Neoadjuvant SGLT2 Inhibition in High-Risk Localized Prostate Cancer

Status:
Not yet recruiting
Trial end date:
2025-11-30
Target enrollment:
0
Participant gender:
Male
Summary
This is a study of the tolerability and safety of neoadjuvant dapagliflozin for patients with high-risk or very high risk prostatic adenocarcinoma prior to radical prostatectomy. The primary hypothesis is that four weeks of daily dapagliflozin prior to surgery is well-tolerated and safe to use in this patient population.
Phase:
Phase 1
Accepts Healthy Volunteers?
No
Details
Lead Sponsor:
Washington University School of Medicine
Treatments:
2-(3-(4-ethoxybenzyl)-4-chlorophenyl)-6-hydroxymethyltetrahydro-2H-pyran-3,4,5-triol
Dapagliflozin
Criteria
Inclusion Criteria:

- Histologically or cytologically confirmed localized prostatic adenocarcinoma. Patients
with primarily neuroendocrine/small cell histology will be excluded.

- Patients with high risk or very high risk prostatic adenocarcinoma as defined by NCCN
criteria.

- High risk is defined by NCCN as meeting at least one of the following criteria:

- T3a

- grade group 4 or 5

- PSA > 20

- Very high risk is defined by NCCN as meeting at least one of the following
criteria:

- T3b-T4

- primary Gleason pattern 5

- 2-3 high risk features **> 4 cores with grade group 4 or 5

- Willing and able to undergo prostate MRI at baseline, with a measurable prostate
lesion present.

- Planning to undergo radical prostatectomy as primary treatment for localized prostate
cancer.

- At least 18 years of age.

- ECOG performance status ≤ 1

- Normal bone marrow and organ function as defined below:

- Leukocytes ≥ 3,000/mcL

- Absolute neutrophil count ≥ 1,500/mcL

- Platelets ≥ 100,000/mcL

- Total bilirubin ≤ 1.5 x institutional upper limit of normal (IULN)

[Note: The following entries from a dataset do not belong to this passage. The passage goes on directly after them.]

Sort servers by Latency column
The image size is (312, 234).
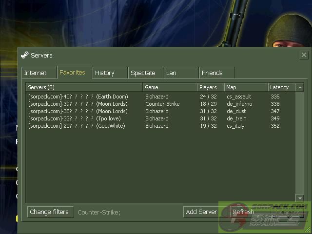(x=281, y=87)
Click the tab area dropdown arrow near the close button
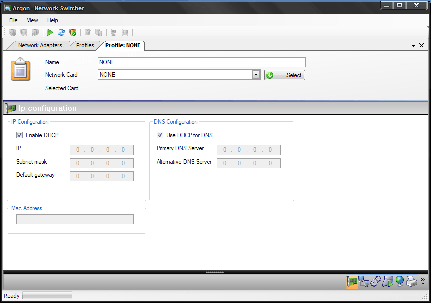431x303 pixels. click(x=412, y=45)
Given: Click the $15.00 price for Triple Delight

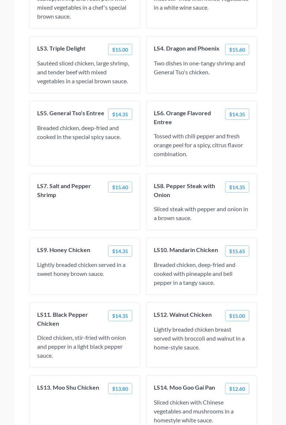Looking at the screenshot, I should (120, 49).
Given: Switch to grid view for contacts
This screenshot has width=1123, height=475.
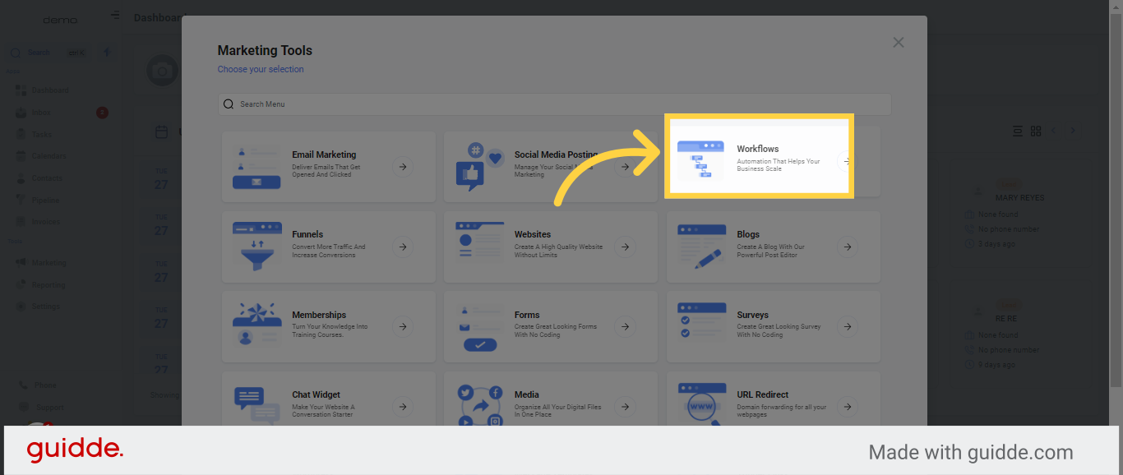Looking at the screenshot, I should pyautogui.click(x=1036, y=131).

- AST(SGOT)/ALT(SGPT) ≤ 3.0 x IULN

- Estimated glomerular filtration rate eGFR ≥ 30 mL/min/1.73m^2

- Agreement to adhere to Lifestyle Considerations throughout study duration

- Ability to understand and willingness to sign an IRB approved written informed consent
document (or that of legally authorized representative, if applicable).

Exclusion Criteria:

- Current or previous treatment with SGLT2i or thiazolidinedione.

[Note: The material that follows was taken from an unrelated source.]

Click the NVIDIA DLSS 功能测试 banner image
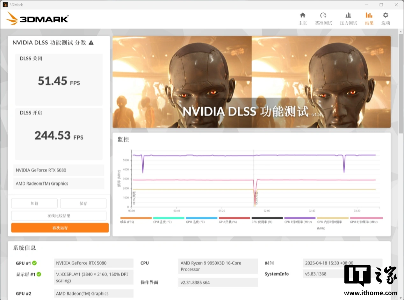 tap(251, 82)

- Currently receiving regularly scheduled systemic steroids in the form of prednisone or
dexamethasone. Topical steroid ointments or creams for occasional skin rash is
allowed.

- A history of other malignancy with the exceptions of malignancies for which all
treatment was completed at least 2 years before registration with no evidence of
disease and locally treated skin squamous or basal cell carcinoma.

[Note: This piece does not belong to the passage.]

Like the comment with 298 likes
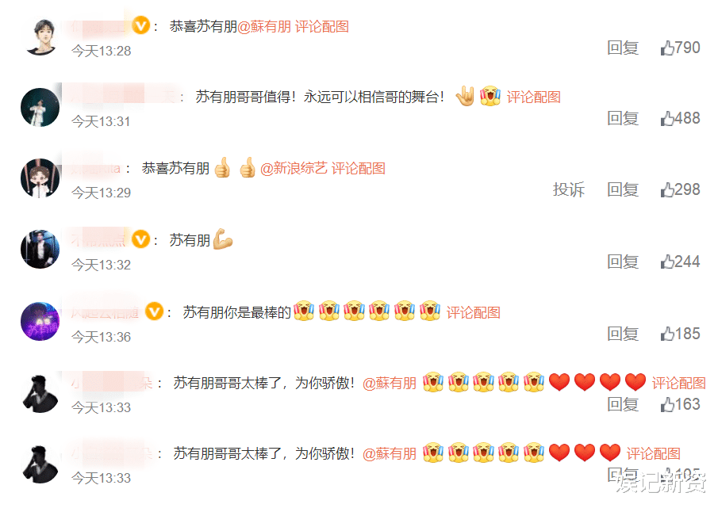Screen dimensions: 718x508 (x=667, y=189)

- History of stroke or transient ischemic attack in the last 5 years.

- Patients with type 1 diabetes mellitus will be excluded.

- HbA1c > 10%, unless approved by endocrinologist. No patients with insulin-requiring
diabetes mellitus will be allowed.

- Currently receiving any other investigational agents.

- A history of allergic reactions attributed to compounds of similar chemical or
biologic composition to dapagliflozin.

- Uncontrolled intercurrent illness including, but not limited to, ongoing or active
infection, symptomatic congestive heart failure, unstable angina pectoris, cardiac
arrhythmia, peripheral arterial disease, ketoacidosis, severe kidney disease
(estimated glomerular filtration rate eGFR < 30 mL/min/1.73m2), symptomatic
hypotension, and chronic/frequent urinary tract infections or yeast infections.

- Patients with HIV are eligible unless their CD4+ T-cell counts are < 350 cells/mcL or
they have a history of AIDS-defining opportunistic infection within the 12 months
prior to registration. Concurrent treatment with effective ART according to DHHS
treatment guidelines is recommended.

- Any evidence of pelvic instrumentation (i.e. hip arthroplasty) that would obscure
and/or limit prostate MRI evaluation at the discretion of the investigator, or any
type of medical device that would be incompatible with MRI imaging.